__Consigna 1__. Resume en dos oraciones la reflexión sobre el Antiguo Testamento.
__Consigna 2__. Según la reflexión sobre el Antiguo Testamento, ¿qué son en realidad los protagonistas de esas historias?
__Consigna 3__. Escribe una continuación de la reflexión sobre el Antiguo Testamento a partir del punto en que termina.

“Sal y permanece de pie en el monte ante Yahvé” (1Re 19,11)

04 de Setiembre de 2020

[Por: Armando Raffo]




Advertencia preliminar

 

Antes de ofrecer algunas reflexiones a partir de un texto perteneciente al Antiguo Testamento, entiendo que importa advertir sobre algunas características del mismo. El objetivo es que podamos comprender, mínimamente bien, en qué sentido podemos afirmar que muchas de sus narraciones son “Palabra de Dios”. En efecto, una mirada como a vuelo de pájaro sobre muchos textos del Antiguo Testamento pueden sorprendernos por sus injusticias, venganzas y atrocidades. Obviamente, nada de eso es Palabra de Dios en sentido estricto, sino que dejan a la luz procesos y dinamismos que también caracterizan nuestras historias. 

 

La Palabra de Dios no es algo que simplemente cae del cielo; es una palabra acogida en moldes e historia humanos. Sí, podemos afirmar que la Palabra de Dios fue interpelando y desafiando a aquellos hombres y mujeres, así como a nosotros, a ir en pos de mayores niveles de humanidad y fraternidad. Hemos de estar atentos a la corriente de agua fresca que esconden dichos textos. Las distintas historias encierran riquezas que van más allá de los hechos en sí mismos. Hemos de acercarnos a ellas sabiendo que los protagonistas, más que personas históricas son, en realidad, arquetipos humanos que nos sirven de espejo para nuestras propias circunstancias.

__Material__.

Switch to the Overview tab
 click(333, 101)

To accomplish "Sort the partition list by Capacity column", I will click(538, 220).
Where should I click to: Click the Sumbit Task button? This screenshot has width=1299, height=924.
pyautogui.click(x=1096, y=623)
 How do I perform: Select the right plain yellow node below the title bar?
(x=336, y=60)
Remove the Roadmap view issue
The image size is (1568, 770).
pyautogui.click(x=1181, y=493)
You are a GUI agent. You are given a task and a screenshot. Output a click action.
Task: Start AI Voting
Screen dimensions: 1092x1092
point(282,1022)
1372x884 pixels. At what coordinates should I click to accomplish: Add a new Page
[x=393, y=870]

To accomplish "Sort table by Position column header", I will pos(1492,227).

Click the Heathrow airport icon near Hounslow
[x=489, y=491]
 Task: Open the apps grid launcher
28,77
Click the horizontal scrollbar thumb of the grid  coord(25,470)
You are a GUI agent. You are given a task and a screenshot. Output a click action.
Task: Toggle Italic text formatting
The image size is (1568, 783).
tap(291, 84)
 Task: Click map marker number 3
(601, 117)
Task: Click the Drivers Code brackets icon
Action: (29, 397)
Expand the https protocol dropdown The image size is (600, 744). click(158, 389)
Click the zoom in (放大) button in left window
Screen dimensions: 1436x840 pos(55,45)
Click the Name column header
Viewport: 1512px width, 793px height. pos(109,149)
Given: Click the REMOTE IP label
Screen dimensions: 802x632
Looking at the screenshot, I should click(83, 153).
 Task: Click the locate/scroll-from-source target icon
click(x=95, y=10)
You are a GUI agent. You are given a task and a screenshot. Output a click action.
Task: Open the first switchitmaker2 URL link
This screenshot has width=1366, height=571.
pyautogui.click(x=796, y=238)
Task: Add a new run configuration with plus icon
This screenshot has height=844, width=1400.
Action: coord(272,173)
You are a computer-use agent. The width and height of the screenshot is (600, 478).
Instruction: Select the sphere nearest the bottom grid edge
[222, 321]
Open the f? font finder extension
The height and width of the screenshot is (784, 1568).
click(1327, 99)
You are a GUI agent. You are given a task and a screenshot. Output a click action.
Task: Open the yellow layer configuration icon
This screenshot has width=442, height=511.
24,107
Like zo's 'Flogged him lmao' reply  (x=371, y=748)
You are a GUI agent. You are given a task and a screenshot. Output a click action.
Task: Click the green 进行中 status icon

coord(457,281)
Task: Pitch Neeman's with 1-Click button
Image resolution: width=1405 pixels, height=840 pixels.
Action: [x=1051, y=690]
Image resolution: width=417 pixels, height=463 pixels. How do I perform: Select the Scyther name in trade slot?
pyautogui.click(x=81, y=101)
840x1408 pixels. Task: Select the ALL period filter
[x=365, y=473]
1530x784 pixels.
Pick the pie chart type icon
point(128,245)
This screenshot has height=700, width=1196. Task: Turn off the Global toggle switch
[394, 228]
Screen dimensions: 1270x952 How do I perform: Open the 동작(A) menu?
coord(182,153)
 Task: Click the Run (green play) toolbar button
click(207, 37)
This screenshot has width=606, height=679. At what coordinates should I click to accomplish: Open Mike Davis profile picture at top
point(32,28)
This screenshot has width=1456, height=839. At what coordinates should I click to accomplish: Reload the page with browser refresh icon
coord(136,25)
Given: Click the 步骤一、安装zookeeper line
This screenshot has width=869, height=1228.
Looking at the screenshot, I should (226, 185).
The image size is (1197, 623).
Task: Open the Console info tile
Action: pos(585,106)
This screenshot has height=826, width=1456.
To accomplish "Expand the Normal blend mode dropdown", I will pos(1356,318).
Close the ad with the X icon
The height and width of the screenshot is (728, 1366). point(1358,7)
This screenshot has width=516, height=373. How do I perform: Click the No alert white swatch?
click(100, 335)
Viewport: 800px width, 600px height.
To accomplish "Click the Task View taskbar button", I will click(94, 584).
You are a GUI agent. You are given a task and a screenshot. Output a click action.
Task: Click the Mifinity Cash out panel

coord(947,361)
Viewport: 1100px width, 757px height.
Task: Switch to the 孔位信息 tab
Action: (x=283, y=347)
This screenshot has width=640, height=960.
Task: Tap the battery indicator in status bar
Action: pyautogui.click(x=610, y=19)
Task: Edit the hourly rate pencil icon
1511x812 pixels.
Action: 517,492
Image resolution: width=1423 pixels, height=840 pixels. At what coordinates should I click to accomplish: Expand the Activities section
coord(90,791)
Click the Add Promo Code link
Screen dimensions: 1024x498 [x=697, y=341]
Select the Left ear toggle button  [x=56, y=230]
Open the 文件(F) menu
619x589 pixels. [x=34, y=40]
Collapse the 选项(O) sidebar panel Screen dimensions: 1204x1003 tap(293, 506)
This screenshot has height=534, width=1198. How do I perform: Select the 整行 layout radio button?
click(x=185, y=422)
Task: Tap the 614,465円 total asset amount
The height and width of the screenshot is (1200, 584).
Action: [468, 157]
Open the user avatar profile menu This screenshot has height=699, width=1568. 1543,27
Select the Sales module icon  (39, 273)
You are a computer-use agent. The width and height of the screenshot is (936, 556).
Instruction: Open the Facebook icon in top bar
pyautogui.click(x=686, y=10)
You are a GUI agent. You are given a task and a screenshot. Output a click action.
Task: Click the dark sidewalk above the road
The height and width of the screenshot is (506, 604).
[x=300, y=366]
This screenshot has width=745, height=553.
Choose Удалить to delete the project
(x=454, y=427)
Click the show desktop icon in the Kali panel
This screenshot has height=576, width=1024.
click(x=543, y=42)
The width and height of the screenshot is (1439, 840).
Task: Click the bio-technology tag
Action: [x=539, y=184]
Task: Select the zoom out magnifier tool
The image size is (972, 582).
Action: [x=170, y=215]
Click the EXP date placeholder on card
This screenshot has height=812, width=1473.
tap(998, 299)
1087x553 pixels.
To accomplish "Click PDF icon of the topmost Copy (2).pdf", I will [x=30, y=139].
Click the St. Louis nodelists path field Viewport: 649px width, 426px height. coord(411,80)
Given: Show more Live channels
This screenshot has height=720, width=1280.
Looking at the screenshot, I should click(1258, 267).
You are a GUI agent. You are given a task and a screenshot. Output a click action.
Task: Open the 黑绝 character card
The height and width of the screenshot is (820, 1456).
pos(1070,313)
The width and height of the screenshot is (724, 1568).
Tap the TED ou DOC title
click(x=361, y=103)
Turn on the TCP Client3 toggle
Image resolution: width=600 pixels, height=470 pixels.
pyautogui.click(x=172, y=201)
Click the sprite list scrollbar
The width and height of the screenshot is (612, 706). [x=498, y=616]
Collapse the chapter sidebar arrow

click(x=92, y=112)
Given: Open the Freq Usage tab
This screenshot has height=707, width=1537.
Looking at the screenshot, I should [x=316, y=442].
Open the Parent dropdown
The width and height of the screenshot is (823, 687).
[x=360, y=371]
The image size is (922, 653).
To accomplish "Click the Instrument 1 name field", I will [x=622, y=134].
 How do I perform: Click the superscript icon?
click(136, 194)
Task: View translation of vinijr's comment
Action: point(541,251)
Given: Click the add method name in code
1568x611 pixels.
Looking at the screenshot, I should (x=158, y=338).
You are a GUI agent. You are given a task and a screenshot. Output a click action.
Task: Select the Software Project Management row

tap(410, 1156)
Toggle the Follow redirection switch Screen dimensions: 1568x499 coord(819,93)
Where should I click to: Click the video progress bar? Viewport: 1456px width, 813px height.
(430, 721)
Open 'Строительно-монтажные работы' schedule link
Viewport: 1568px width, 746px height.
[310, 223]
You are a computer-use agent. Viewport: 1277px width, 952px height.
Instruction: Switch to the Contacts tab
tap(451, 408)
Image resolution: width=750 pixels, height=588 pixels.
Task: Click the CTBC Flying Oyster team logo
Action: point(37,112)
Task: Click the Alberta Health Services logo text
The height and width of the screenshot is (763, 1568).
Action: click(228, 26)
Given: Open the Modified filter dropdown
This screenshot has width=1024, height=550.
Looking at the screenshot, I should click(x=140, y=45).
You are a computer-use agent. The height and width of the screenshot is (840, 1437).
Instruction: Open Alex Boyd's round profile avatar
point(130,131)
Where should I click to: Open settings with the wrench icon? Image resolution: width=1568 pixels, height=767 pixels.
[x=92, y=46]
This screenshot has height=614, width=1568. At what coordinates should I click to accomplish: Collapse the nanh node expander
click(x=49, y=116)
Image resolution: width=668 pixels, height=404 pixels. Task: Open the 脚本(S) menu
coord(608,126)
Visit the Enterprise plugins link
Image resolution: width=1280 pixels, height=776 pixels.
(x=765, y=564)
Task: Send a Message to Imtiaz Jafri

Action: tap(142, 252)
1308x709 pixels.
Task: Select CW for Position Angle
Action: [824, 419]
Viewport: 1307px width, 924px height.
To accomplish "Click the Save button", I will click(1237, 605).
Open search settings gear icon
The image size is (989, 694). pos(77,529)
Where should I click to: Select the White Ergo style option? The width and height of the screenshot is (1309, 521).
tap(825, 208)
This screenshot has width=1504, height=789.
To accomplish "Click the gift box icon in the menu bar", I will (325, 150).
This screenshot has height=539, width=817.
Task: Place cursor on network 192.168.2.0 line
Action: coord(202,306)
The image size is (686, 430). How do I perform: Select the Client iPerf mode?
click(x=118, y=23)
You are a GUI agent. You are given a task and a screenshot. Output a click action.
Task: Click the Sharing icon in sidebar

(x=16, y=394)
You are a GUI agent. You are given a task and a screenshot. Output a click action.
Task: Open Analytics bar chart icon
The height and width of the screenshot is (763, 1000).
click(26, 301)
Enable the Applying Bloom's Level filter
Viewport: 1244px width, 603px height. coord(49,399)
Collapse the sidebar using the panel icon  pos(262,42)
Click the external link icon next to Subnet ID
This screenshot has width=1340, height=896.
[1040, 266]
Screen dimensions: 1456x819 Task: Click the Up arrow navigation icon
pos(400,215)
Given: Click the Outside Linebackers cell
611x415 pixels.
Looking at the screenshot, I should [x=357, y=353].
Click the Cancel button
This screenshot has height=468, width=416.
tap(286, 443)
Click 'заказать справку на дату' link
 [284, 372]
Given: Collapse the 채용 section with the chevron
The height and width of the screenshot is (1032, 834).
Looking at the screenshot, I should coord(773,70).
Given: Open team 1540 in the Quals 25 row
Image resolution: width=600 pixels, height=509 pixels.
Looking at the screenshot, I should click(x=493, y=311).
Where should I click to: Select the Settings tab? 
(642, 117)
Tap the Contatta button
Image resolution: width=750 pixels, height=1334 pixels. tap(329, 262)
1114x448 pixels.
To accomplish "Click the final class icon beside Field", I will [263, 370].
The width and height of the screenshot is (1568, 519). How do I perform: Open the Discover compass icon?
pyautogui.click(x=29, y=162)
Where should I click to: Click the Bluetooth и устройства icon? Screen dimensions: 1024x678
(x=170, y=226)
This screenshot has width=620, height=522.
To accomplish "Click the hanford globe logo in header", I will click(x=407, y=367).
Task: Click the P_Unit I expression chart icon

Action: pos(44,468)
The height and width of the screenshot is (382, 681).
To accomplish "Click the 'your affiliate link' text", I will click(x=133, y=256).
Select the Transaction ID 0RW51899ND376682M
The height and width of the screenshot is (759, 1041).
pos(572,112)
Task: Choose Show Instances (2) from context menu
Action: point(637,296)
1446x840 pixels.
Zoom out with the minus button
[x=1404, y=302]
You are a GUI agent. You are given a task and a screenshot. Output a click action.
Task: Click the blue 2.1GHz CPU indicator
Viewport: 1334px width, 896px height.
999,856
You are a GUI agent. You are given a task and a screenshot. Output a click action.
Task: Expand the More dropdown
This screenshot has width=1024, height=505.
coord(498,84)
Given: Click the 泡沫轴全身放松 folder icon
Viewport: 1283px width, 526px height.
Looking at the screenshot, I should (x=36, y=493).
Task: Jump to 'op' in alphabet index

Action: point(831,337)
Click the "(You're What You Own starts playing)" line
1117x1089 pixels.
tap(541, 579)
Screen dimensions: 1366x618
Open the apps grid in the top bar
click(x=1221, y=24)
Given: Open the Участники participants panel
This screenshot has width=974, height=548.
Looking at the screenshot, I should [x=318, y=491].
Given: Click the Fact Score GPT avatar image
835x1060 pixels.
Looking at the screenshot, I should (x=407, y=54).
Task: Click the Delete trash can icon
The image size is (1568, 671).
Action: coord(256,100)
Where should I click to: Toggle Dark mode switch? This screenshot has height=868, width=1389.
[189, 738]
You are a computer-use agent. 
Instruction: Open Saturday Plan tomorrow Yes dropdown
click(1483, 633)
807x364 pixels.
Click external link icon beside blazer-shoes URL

__Respuesta 1__. Muchos textos del Antiguo Testamento sorprenden por sus injusticias, venganzas y atrocidades, que no son Palabra de Dios en sentido estricto, sino que muestran procesos y dinamismos que también marcan nuestras historias. La Palabra de Dios no cae del cielo, sino que se acoge en moldes e historia humanos, y sus protagonistas son arquetipos que nos sirven de espejo para nuestras propias circunstancias.

__Respuesta 2__. Son arquetipos humanos que nos sirven de espejo para nuestras propias circunstancias.

__Respuesta 3__.
Elías y su encuentro con Dios

 

El primer libro de los Reyes narra, entre otras muchas cosas, las confrontaciones de Elías con los “profetas” oficiales del rey Ajab. El rey y sus profetas adoraban a Baal y no a Yahvé. El texto afirma que Ajab había obrado mal a los ojos de Yahvé y en mayor medida que sus predecesores por haberse casado con Jezabel la hija del Rey de los sidonios (1Re. 16,30-31). Los reyes de Samaría se habían alejado de Yahvé (1Re. 18,17) y Ajab había ido más lejos aún.

 

Elías, que era un profeta elegido por Yahvé, no se dejaba manipular por nada ni por nadie. Además de señalar el pecado que estaba cometiendo el Rey, le anunció que vendría una gran sequía que provocaría graves dificultades a su pueblo (1Re 17,1). En efecto, la gran sequía mostró su contundencia y el Rey apeló a “sus profetas” para que hicieran las rogativas pertinentes con el fin de provocar la lluvia. Hubo un enfrentamiento entre los profetas de Baal y Elías en el monte Carmelo para dilucidar quién era el Dios verdadero, si Baal o Yahvé. Lo 400 profetas de Baal no consiguieron producir la señal convenida, pero sí pudo hacerlo Elías. Jezabel, viéndose humillada por Elías le mandó decir que lo haría matar en menos de 24 horas. (Cfr. 1Re 19,2)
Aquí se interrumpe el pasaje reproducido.